Let $X$ be the colimit of a diagram of monomorphisms

\[ X(0) \hookrightarrow X(1) \hookrightarrow X(2) \hookrightarrow \cdots \]

We then obtain a commutative diagram of Kan complexes

\[ \xymatrix@R =50pt@C=48pt{ \operatorname{Fun}( X(0), \operatorname{\mathcal{C}})^{\simeq } \ar [d]^{ \theta _{X(0)}} & \operatorname{Fun}(X(1),\operatorname{\mathcal{C}})^{\simeq } \ar [l] \ar [d]^{ \theta _{X(1)}} & \operatorname{Fun}( X(2), \operatorname{\mathcal{C}})^{\simeq } \ar [l] \ar [d]^{ \theta _{X(2)}} & \cdots \ar [l] \\ \operatorname{Fun}( X(0), \operatorname{\mathcal{D}})^{\simeq } & \operatorname{Fun}(X(1),\operatorname{\mathcal{D}})^{\simeq } \ar [l] & \operatorname{Fun}( X(2), \operatorname{\mathcal{D}})^{\simeq } \ar [l] & \cdots , \ar [l] } \]

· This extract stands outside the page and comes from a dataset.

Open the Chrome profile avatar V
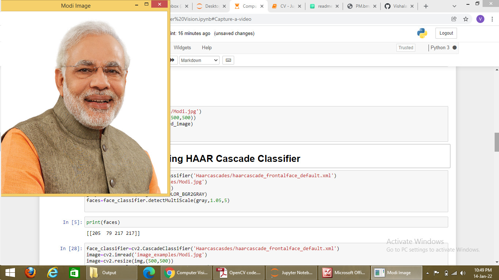 480,19
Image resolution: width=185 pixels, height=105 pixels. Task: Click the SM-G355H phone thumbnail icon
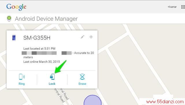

where the horizontal maps are Kan fibrations (Corollary 4.4.5.4). Moreover, the induced map of inverse limits can be identified with the map $\theta _{X}: \operatorname{Fun}(X, \operatorname{\mathcal{C}})^{\simeq } \rightarrow \operatorname{Fun}(X, \operatorname{\mathcal{D}})^{\simeq }$ (Corollary 4.4.4.6). If each $X(n)$ is good, then the vertical maps appearing in the diagram are homotopy equivalences, so that $\theta _{X}$ is also a homotopy equivalence (Example 4.5.6.18). It follows that $X$ is also good.

$(b)$

Let $X$ be a simplicial set which is given as a coproduct $\coprod _{\alpha } X(\alpha )$ of a collection of simplicial sets $X(\alpha )$. Then $\theta _{X}$ can be identified with the product of the maps $\theta _{X(\alpha ) }$ (Corollary 4.4.4.6). Consequently, if each of the summands $X(\alpha )$ is good, then $X$ is also good (Remark 3.1.6.8).

$(c)$

Let $u: X \rightarrow Y$ be an inner anodyne morphism of simplicial sets. Then we have a commutative diagram of Kan complexes

\[ \xymatrix@R =50pt@C=50pt{ \operatorname{Fun}(X, \operatorname{\mathcal{C}})^{\simeq } \ar [r] \ar [d] & \operatorname{Fun}(Y, \operatorname{\mathcal{C}})^{\simeq } \ar [d] \\ \operatorname{Fun}(X, \operatorname{\mathcal{D}})^{\simeq } \ar [r] & \operatorname{Fun}(Y, \operatorname{\mathcal{D}})^{\simeq }, } \]

where the horizontal maps are homotopy equivalences (Proposition 4.5.3.8). It follows that $X$ is good if and only if $Y$ is good.

$(d)$

Suppose we are given a categorical pushout square of simplicial sets

\[ \xymatrix@R =50pt@C=50pt{ X \ar [r] \ar [d] & X' \ar [d] \\ Y \ar [r] & Y'. } \]

If $X$, $X'$, and $Y$ are good, then $Y'$ is also good (see Corollary 3.4.1.12).

$(e)$

Let $X$ be a retract of a simplicial set $Y$. If $Y$ is good, then $X$ is also good.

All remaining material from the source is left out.